Senator Win Gatchalian on Thursday urged the Energy Regulatory Commission and distribution utilities, such as Meralco, to heed the call of the public to further extend the “no disconnection” policy for low-income consumers at least until the end of the government-imposed General Community Quarantine.
Meralco’s “no disconnection” policy was originally set to end on December 31 but was extended to January 31, 2021.
The policy, which covers households consuming 200 kilowatt hours per month and below, benefits over three million of its customers.
“Except for a few, who are offering essential goods and services, the majority of businesses are not operating in their full capacity and unemployment remains to be a problem. Everyone is still struggling financially,” Gatchalian said.
The November 2020 nationwide survey on COVID-19 and its impact on the Filipinos conducted by Pulse Asia Research Inc. showed that 58 percent of the 2,400 surveyed either lost their job or source of income. The hardest-hit are those belonging to Class D and E as 58 percent and 64 percent of them respectively ended up having no means of livelihood.

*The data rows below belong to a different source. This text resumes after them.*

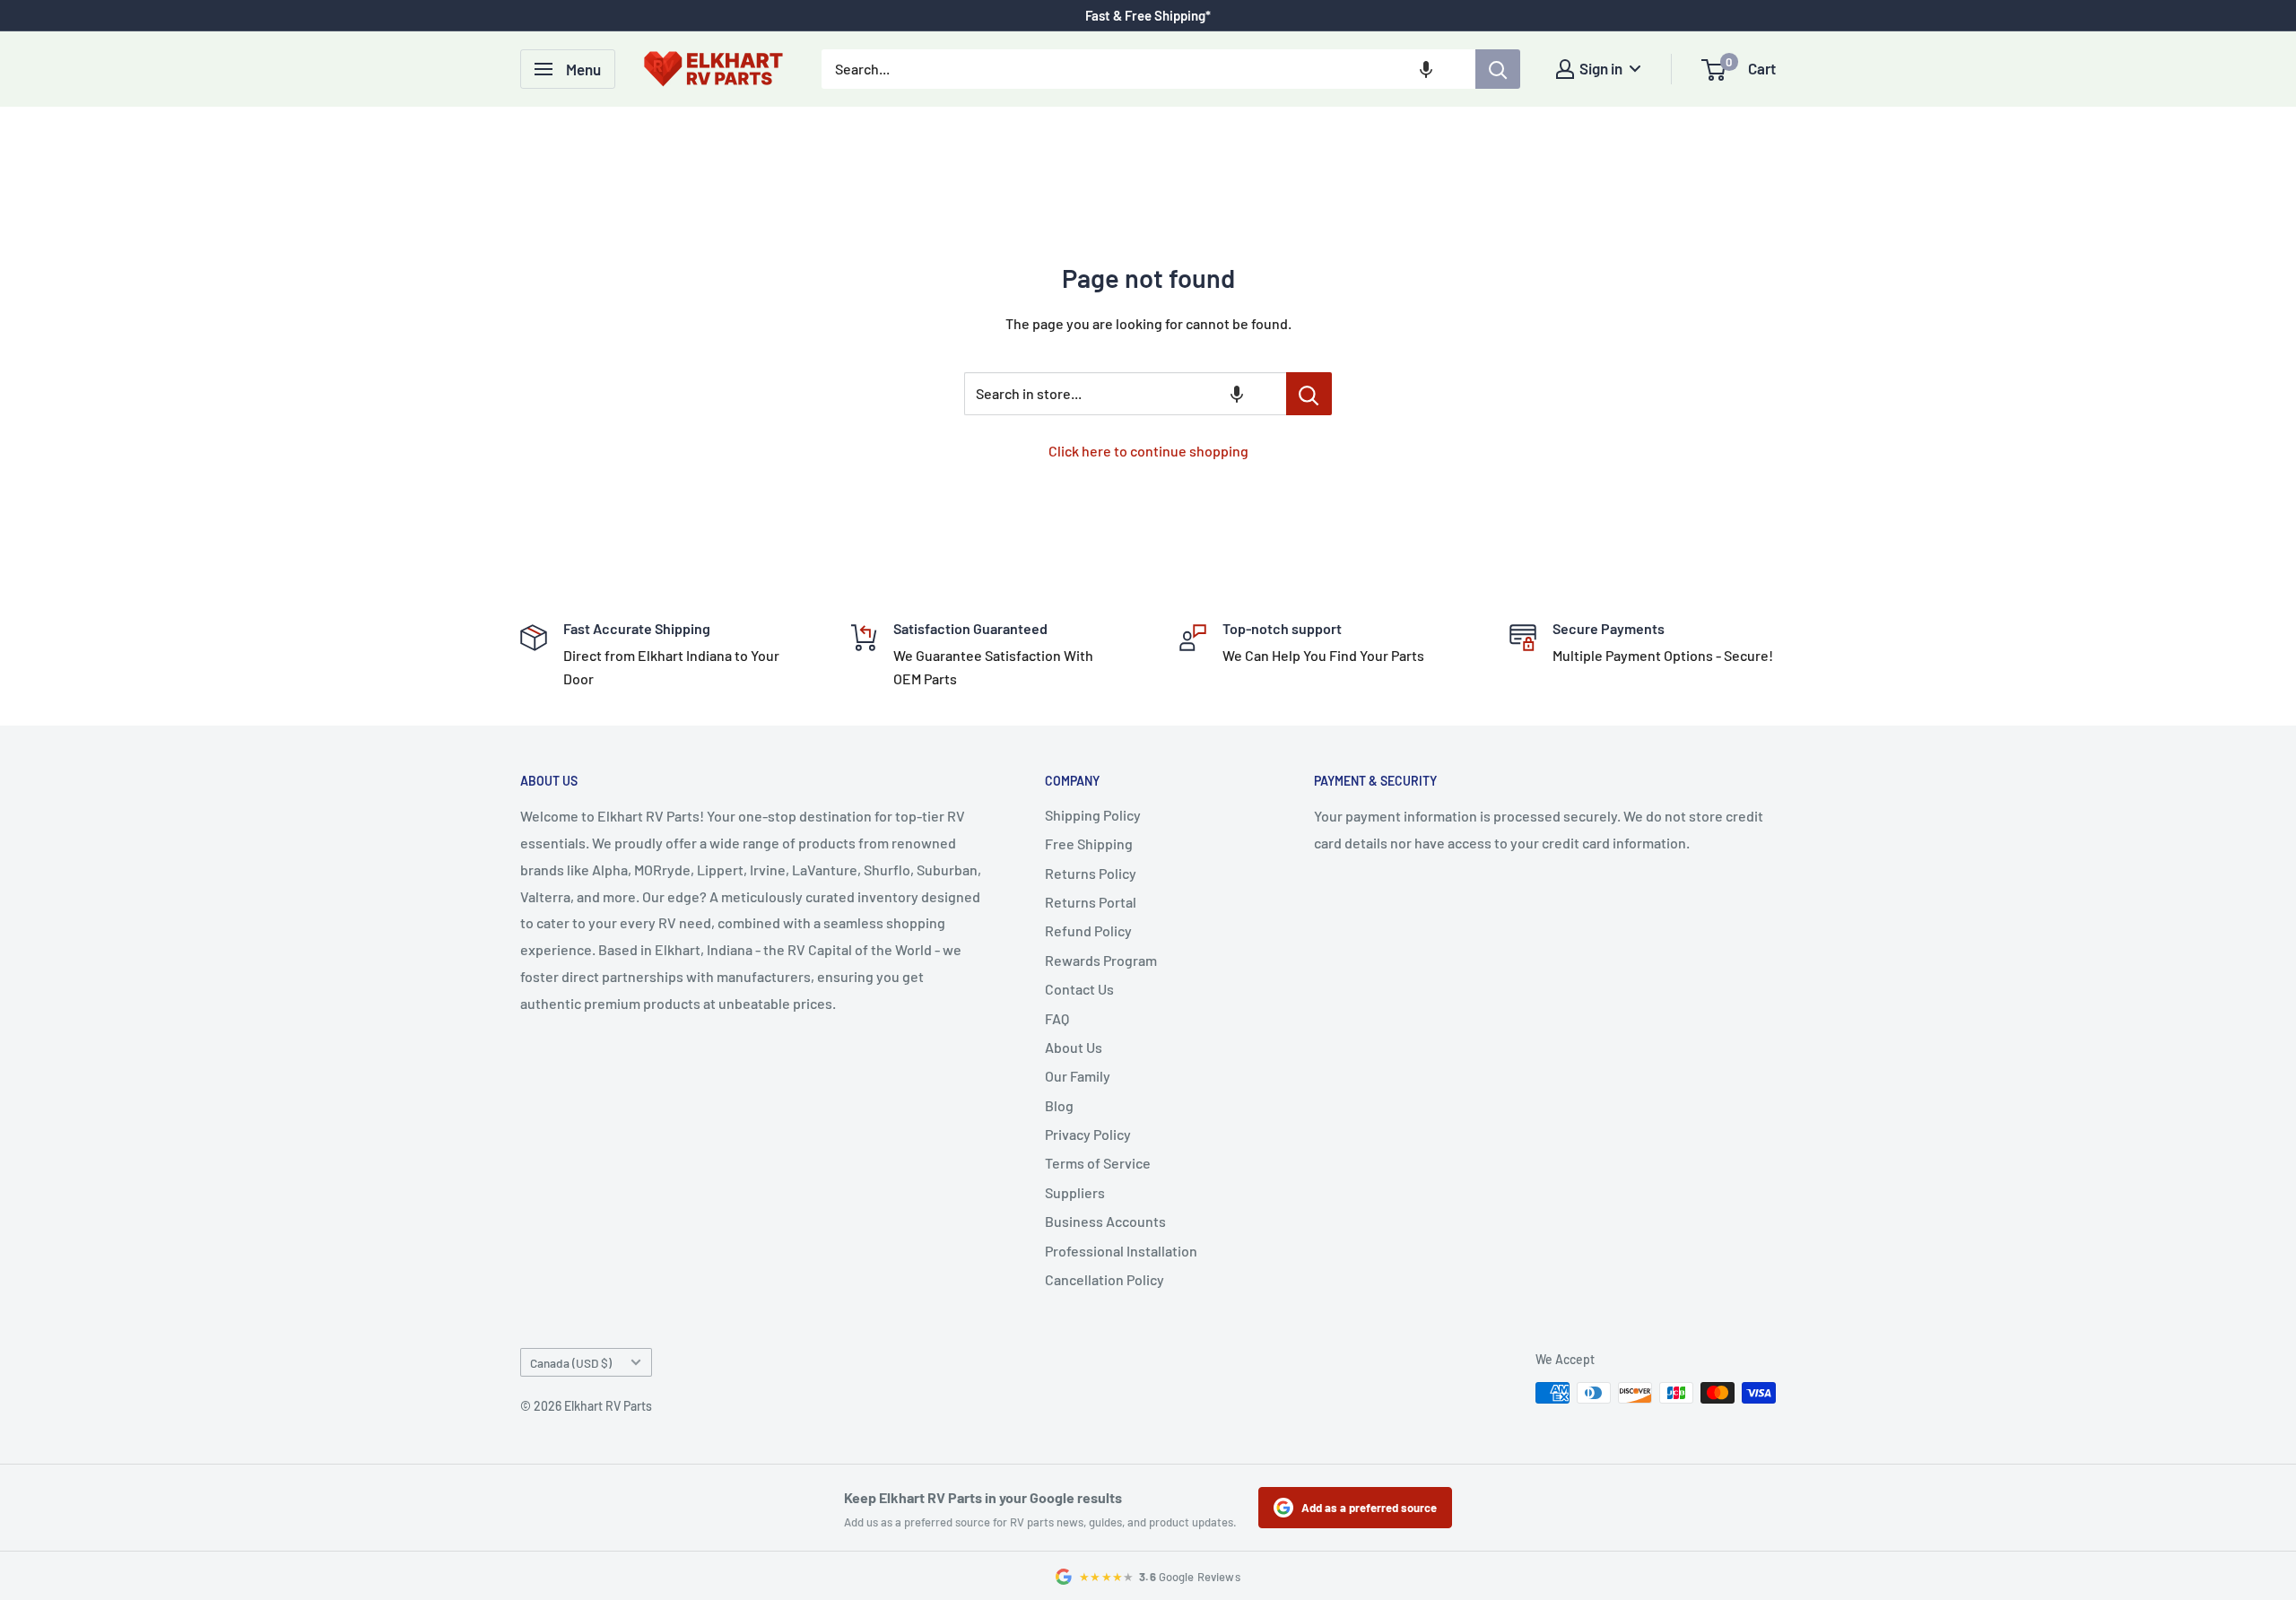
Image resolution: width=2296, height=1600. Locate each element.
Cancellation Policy (1104, 1279)
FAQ (1057, 1018)
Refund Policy (1088, 930)
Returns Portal (1090, 901)
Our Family (1077, 1075)
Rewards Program (1101, 960)
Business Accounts (1105, 1221)
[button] (1426, 69)
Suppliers (1075, 1192)
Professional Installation (1121, 1250)
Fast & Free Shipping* (1148, 15)
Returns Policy (1090, 873)
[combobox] (1148, 69)
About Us (1073, 1047)
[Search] (1497, 69)
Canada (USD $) (571, 1362)
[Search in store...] (1309, 393)
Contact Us (1079, 988)
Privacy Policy (1088, 1134)
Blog (1059, 1105)
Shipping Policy (1093, 814)
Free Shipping (1089, 843)
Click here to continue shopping (1148, 450)
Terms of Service (1098, 1162)
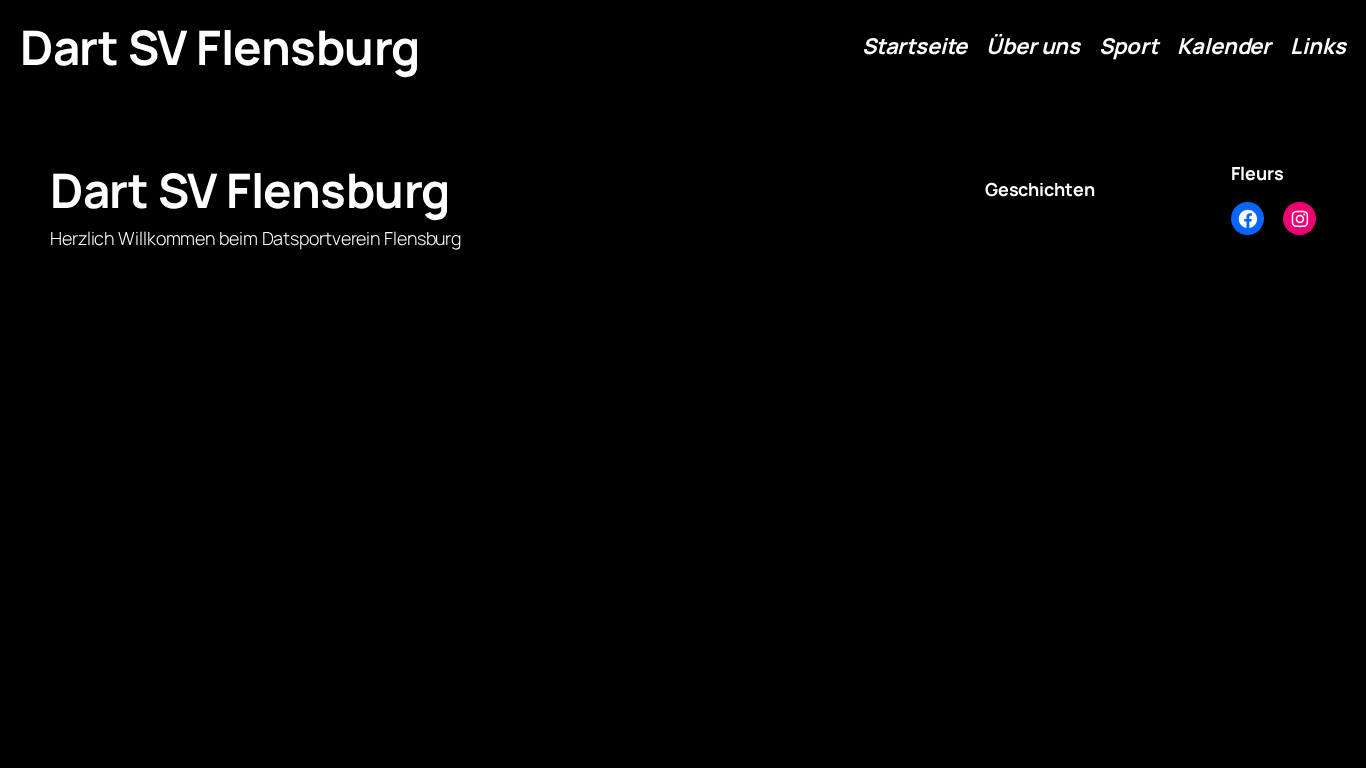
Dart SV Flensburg (220, 46)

More than half of the respondents from Mindanao or 57 percent experienced a reduction in salary or income while 53 percent of those from Class A, B and C nationwide also experienced losing a job or source of income last year.
The Philippine Statistics Authority showed that as of October last year, the unemployed Filipinos reached 3.8 million compared to the previous year’s 2.1 million.
Meanwhile, Senator Risa Hontiveros said the government, particularly the Department of Energy and the Energy Regulatory Commissions, must address the potentially onerous surcharges passed on to consumers, which drive up monthly power costs.
“There must be a comprehensive review of these surcharges being shouldered by consumers,” she said.
“One of these is the controversial 15 percent weighted average cost of capital given by the ERC for the State Grid of China and their local partners in the National Grid Corporation of the Philippines. Halos doble ito sa 8 percent average global standard in terms of transmission rate,” Hontiveros said.
Hontiveros also believes that power suppliers and the NGCP must share the burden of utmost sacrifice especially when the economy is gearing towards recovery.
“Perhaps our power firms should share a bigger part of the burden since they continue to enjoy higher return on investment and remain profitable even during the pandemic,” she said.